In this case, since the record did not conclusively establish that plaintiff experienced a heart attack, the only testimony that would sustain the wcab’s finding of the first prong of the Miklik test —that plaintiff suffered heart damage — is Dr. Johnson’s testimony that plaintiffs work aggravated the preexisting arteriosclerotic condition by narrowing his arteries sufficiently to precipitate the "heart attack,” and that it damaged the conduction system of his heart.

Even assuming that the testimony established heart damage, plaintiff failed to fulfill the second prong of the Miklik test by indicating a specific link between the heart damage and his work.

*426There must be a relationship proved between the damage and speciBc incidents or events at work. General conclusions of stress, anxiety, and exertion over a period of time do not satisfy this second requirement. There must be enough detail about that which precipitated the heart damage to enable the factfinder to establish the legal connection by a preponderance of the evidence. [Emphasis in original. Miklik, supra, p 370.]

In Kostamo, supra, the Court noted certain factors which may suggest a causal link between heart damage and the workplace. Although Dr. Johnson mentioned some of the factors from Kostamo, that fact is not dispositive.5 The wcab relied on Dr. Johnson’s general conclusions regarding job stress rather than on specific incidents or events to conclude that plaintiffs heart damage was linked to his workplace. Dr. Johnson noted the noises, the confinement within the shop, and the type of work that plaintiff was doing as helping to aggravate plaintiffs conditions. Such conclusory statements are insufficient to link any damage plaintiff may have had to the workplace.6 We also note that arteriosclerosis, as an ordinary disease of life, is *427not aggravated by the stress of work. Kostamo, supra, p 116.

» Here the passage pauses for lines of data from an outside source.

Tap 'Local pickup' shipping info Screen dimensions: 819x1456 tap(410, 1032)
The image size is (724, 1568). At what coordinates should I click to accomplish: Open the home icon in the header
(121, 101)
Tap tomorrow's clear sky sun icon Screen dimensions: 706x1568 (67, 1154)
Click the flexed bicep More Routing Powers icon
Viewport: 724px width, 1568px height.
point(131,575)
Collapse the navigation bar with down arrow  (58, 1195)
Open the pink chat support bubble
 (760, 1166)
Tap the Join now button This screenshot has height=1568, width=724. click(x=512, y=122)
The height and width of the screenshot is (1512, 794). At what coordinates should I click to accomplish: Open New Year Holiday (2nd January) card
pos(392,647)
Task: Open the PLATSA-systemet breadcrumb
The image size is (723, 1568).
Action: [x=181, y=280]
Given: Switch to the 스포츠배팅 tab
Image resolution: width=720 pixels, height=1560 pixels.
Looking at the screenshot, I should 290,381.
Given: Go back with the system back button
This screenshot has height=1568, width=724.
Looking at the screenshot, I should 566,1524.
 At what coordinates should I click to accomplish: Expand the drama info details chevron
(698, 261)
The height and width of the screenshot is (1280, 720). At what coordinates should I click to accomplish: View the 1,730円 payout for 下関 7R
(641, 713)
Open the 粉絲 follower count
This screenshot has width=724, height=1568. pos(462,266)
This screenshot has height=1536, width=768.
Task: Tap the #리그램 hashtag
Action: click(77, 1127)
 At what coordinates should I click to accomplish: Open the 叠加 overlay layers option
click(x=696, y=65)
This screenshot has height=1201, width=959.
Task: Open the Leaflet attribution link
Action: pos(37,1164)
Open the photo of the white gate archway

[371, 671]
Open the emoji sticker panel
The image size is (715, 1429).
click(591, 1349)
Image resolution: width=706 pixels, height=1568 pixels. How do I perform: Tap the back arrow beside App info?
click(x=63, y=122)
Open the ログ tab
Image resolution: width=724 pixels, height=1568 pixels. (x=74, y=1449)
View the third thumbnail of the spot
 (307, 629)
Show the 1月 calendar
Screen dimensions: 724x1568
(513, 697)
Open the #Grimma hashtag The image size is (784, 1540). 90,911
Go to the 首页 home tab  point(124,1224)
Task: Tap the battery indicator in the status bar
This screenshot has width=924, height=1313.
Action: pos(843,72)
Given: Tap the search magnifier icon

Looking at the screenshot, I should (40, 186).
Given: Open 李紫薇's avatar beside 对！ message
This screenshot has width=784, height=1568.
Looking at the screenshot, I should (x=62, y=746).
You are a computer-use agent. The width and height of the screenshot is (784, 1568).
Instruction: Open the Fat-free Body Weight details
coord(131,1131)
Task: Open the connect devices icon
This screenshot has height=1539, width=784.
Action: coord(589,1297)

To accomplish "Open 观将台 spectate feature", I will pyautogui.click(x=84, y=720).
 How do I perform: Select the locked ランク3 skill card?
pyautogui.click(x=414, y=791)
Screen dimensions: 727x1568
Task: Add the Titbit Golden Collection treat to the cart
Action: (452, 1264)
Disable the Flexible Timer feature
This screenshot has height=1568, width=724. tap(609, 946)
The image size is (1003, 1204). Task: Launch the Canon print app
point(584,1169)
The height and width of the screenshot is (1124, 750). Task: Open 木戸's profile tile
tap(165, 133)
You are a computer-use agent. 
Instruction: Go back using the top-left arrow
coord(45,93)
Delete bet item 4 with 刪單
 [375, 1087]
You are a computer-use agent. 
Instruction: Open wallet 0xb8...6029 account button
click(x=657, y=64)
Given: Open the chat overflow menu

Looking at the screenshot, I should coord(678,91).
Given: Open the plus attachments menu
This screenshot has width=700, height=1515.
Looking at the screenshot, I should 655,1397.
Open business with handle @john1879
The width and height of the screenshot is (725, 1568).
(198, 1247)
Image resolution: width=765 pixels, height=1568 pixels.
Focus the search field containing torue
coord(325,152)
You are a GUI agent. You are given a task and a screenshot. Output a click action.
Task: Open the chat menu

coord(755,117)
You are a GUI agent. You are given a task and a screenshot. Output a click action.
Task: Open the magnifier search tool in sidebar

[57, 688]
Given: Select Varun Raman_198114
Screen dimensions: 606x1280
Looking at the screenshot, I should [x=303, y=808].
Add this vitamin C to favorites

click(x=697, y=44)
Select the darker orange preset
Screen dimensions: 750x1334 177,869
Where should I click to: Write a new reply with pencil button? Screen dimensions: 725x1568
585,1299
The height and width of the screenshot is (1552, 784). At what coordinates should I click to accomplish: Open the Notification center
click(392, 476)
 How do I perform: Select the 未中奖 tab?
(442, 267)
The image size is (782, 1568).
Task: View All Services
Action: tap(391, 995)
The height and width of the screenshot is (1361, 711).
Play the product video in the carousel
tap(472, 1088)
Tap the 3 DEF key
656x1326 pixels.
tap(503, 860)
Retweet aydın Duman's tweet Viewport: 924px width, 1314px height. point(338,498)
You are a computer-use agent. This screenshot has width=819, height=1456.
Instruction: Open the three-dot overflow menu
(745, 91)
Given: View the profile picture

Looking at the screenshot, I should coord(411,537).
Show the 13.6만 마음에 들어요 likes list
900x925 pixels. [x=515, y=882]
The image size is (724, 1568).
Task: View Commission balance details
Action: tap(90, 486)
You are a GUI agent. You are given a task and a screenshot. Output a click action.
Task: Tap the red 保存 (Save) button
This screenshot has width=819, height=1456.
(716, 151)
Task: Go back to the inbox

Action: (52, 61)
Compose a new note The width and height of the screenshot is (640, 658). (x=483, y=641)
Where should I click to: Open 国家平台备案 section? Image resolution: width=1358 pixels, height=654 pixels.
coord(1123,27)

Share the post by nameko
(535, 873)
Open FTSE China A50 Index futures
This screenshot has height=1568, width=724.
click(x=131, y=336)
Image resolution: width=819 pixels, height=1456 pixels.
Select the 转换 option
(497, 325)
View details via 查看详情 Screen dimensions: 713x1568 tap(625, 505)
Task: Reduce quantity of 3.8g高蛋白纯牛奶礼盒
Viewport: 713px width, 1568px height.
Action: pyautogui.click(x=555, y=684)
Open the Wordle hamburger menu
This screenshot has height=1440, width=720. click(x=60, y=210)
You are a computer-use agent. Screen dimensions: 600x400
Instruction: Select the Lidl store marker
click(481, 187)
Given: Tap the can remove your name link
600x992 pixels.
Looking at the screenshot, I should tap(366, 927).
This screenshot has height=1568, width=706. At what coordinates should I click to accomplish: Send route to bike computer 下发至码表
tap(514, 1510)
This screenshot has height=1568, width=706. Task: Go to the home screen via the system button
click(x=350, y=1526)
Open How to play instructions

We find the wcab’s conclusion that plaintiff had sustained compensable work-related heart damage to be unsupported by competent evidence.

Accordingly, we reverse the wcab’s order granting plaintiff an open award of benefits. Plaintiff’s petition is dismissed.

Plaintiff is now deceased.

Although plaintiffs expert, Aran S. Johnson, M.D., referred to plaintiffs condition as "arteriosclerotic heart disease,” defendant’s expert, Sidney L. Schuchter, M.D., explained that condition as "that type of heart disease caused by coronary artery, arteriosclerosis.”

We note that Dr. Johnson testified using the general term "heart attack” without further clarification by way of medical terms such as myocardial infarction. Dr. Johnson did indicate, however, that plaintiff had had cardiac arrhythmias and attacks of angina in addition to the "heart attack.”

The wcab found:

Despite repeated references in the St. Luke’s Hospital records to previous myocardial infarcts, the record established only "their possibility.” No actual infarcts seems [sic] to have been demonstrated.

The Kostamo Court noted factors which suggest causation:

The wcab can, with the assistance of medical experts, identify discrete factors which suggest causality. Factors which have been regarded as significant by courts and commentators were not evaluated by the wcab. Temporal proximity of the cardiac episodes to the work experience, the hot and dusty conditions of employment, the repeated return to work after each episode and the mental stress . . . are potentially significant factors in the causal equation and were not even adverted to by the wcab in its brief and conclusory opinion.
We do not suggest that any or all of these factors should always be, or, are here, dispositive. [Kostamo, supra, pp 130-131.]

Cf. Burns v General Motors Corp, 151 Mich App 520; 391 NW2d 396 (1986) (evidence introduced at the hearing was of sufficient specificity).